Debate around the justice of geoengineering has often, implicitly or explicitly, assumed the perspective of high-emitting groups that are disproportionately responsible for climate engineering research. We should re-orient our normative thinking regarding climate engineering research, governance, and deployment to include the agency and perspectives of the global South and subaltern groups. We will convene global representatives from diverse social movements to lead intersectional discussions on what geoengineering means for racial and environmental justice, food sovereignty, youth, gender, health and global justice as well as climate justice.
Patrick Taylor Smith is an assistant professor in the Department of Political Science and Global Studies at the National University of Singapore. He works primarily in global and intergenerational justice in the context of climate change and geoengineering. He is currently writing a book developing a non-ideal theory of just revolution as well as an article applying that account of revolution to potential SRM interventions by the developing world. He has published articles in such journals as Transnational Legal Theory, Philosophy and Public Issues, and the Journal of Applied Philosophy as well as several book chapters and reviews.

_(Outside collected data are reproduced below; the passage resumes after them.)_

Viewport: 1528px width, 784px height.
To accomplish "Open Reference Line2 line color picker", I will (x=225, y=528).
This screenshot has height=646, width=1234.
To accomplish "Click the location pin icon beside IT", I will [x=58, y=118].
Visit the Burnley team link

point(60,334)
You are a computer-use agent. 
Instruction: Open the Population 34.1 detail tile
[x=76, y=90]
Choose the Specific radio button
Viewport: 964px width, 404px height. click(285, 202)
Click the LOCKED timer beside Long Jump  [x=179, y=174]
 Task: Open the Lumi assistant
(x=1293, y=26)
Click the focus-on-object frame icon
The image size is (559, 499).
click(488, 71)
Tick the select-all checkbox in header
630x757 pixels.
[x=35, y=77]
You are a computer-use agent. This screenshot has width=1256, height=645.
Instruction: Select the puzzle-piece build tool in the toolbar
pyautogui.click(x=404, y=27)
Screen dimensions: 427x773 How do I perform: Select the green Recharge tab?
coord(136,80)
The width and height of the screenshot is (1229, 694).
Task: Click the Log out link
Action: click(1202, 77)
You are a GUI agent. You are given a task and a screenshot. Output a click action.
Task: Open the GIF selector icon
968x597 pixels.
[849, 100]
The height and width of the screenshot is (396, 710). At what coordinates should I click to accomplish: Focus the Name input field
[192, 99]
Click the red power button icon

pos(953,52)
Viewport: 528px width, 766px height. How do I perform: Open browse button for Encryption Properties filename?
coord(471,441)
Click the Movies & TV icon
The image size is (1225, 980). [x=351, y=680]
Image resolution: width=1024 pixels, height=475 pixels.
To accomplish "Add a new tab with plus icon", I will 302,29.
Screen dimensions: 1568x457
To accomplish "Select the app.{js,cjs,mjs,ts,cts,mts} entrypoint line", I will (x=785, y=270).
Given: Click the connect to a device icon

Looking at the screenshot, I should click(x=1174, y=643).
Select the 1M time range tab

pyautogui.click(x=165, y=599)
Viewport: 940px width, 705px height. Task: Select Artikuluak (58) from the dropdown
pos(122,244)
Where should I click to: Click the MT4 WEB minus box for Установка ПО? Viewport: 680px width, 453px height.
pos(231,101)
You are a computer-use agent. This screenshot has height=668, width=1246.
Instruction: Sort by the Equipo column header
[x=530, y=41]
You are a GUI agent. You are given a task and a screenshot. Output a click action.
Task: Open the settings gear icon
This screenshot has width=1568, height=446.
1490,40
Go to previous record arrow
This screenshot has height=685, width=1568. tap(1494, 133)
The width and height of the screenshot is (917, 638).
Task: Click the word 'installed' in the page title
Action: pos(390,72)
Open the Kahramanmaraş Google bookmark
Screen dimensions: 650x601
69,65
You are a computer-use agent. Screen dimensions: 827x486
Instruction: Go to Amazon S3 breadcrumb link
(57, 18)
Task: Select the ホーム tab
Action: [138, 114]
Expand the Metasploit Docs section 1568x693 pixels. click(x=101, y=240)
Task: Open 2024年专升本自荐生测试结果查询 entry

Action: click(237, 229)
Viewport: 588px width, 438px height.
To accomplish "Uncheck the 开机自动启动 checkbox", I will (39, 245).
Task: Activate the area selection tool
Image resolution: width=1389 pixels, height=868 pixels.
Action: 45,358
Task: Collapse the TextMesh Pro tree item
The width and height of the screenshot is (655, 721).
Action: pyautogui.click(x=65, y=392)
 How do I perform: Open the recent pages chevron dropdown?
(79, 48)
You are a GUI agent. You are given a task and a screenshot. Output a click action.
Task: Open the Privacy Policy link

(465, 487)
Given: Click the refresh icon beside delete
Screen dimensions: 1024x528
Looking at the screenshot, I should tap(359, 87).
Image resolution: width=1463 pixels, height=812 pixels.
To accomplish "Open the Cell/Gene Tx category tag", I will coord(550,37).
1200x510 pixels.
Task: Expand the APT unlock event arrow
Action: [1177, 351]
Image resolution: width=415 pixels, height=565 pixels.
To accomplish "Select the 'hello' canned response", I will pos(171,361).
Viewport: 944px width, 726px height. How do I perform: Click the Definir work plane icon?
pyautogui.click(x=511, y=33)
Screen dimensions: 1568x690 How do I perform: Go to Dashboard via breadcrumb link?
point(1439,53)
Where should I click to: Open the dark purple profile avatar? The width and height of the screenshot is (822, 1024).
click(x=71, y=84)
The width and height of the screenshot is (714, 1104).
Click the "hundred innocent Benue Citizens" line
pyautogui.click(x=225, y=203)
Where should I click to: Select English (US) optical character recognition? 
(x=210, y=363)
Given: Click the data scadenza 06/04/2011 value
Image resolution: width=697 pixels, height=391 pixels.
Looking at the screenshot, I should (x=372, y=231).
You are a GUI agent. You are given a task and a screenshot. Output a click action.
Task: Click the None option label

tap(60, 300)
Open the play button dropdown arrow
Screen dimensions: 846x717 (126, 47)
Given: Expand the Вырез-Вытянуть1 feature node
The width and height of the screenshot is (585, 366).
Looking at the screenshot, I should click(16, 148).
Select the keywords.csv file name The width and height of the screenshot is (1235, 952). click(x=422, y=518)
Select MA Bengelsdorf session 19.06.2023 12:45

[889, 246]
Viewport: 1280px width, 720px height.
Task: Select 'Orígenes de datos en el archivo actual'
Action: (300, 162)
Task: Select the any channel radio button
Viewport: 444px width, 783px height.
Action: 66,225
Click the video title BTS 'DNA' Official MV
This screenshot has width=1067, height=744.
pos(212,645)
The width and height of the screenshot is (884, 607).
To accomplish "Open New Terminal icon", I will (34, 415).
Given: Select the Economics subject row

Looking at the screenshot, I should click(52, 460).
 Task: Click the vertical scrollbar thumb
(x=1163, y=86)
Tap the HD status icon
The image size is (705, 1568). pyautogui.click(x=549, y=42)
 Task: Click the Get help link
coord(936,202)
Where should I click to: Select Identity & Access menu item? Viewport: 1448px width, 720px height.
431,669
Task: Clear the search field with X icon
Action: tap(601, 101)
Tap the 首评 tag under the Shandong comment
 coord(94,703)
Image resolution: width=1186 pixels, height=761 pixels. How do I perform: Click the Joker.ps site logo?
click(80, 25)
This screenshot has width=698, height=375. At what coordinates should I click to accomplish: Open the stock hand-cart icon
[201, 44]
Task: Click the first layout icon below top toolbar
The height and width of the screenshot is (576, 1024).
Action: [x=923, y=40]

Duncan McLaren is currently a freelance consultant and researcher, and part-time PhD student at Lancaster University investigating the justice implications of climate geoengineering. From August 2017 he will be working on the UK-research council funded 'Avoiding Mitigation Deterrence in Greenhouse Gas Removal’ project at Lancaster Environment Centre. His research interests extend from cities and sustainability, to climate change, energy and geoengineering, with particular focus on the interactions of technology and behavior, and on issues of justice arising in these areas and the consequences for policy. He is currently an advisor to the Virgin Earth Challenge, for the development of a commercially viable, scalable and sustainable form of carbon removal, and a member of the Leverhulme Centre for Climate Change Mitigation International Advisory Board. Previously he worked for many years in environmental research and advocacy, most recently as Chief Executive of Friends of the Earth Scotland from 2003 until 2011, where he was influential in the adoption of world leading climate change legislation by the Scottish Parliament. In 2011 he moved to Sweden to spend more time with his children.
David Morrow studies the ethics and governance of climate engineering. He is a Faculty Fellow with the Forum for Climate Engineering Assessment at American University in Washington, DC, as well as a Visiting Fellow at the Institute for Philosophy & Public Policy at George Mason University. Prior to moving to Washington, he was an Assistant Professor of Philosophy at the University of Alabama at Birmingham.
Aniruddh Mohan is a climate and energy policy researcher from India currently based at the Wuppertal Institute for Climate, Environment & Energy through the Alexander von Humboldt Foundation’s International Climate Protection Fellowship. His research focuses on the future of energy systems, global climate politics, and the social dimensions of technological change.
Octavio Rosas-Landa is an economist from the National University in Mexico City. He teaches Political Economy and Mexico-US Labor Migration at the Faculty of Economics since 1995, and has been researching and working with local (peasant, indigenous and urban communities) for the past 20 years around the economic, social and environmental impacts of new technologies in the livelihoods of local communities, as well as processes of organization and education around environmental devastation in Mexico since the enactment of NAFTA. Since 2008 Octavio is one of the founders and member of the Council of Representatives of the National Assembly of Environmentally Affected Peoples (ANAA) in Mexico, a grassroots organization that advises and develops strategies for the legal, technical and social defense of local communities against the environmental destruction of their territories. From 2012 until 2014 he coordinated the Hearing on Environmental Devastation and Peoples' Rights of the Mexican Session of the Permanent Peoples' Tribunal (heir to the Russell Tribunal), which gathered and presented over 200 singular cases of environmental destruction in Mexico.
Nnimmo Bassey is a Nigerian environmental justice activist, architect, essayist and poet. He is the director of the ecological think-tank, Health of Mother Earth Foundation (HOMEF) and coordinator of Oilwatch International. He was the chair of Friends of the Earth International (the largest grassroots environmental organisation in the world) from 2008-2012 as well as the co-founder and executive director of Environmental Rights Action (1993-2013) which is based in Nigeria (in Benin city, Lagos, Abuja, Port Harcourt and Yenagoa).He was a co-recipient of the 2010 Right Livelihood Award also known as the “Alternative Nobel Prize.” In 2012 he received the Rafto Human Rights Award and in 2014 he was awarded Nigeria’s national honour as a Member of the Federal Republic (MFR) in recognition of his environmental activism.Nnimmo Bassey is the author of the highly acclaimed book, To Cook a Continent, which details the destructive impacts of the extractive industries and the climate crises in Africa.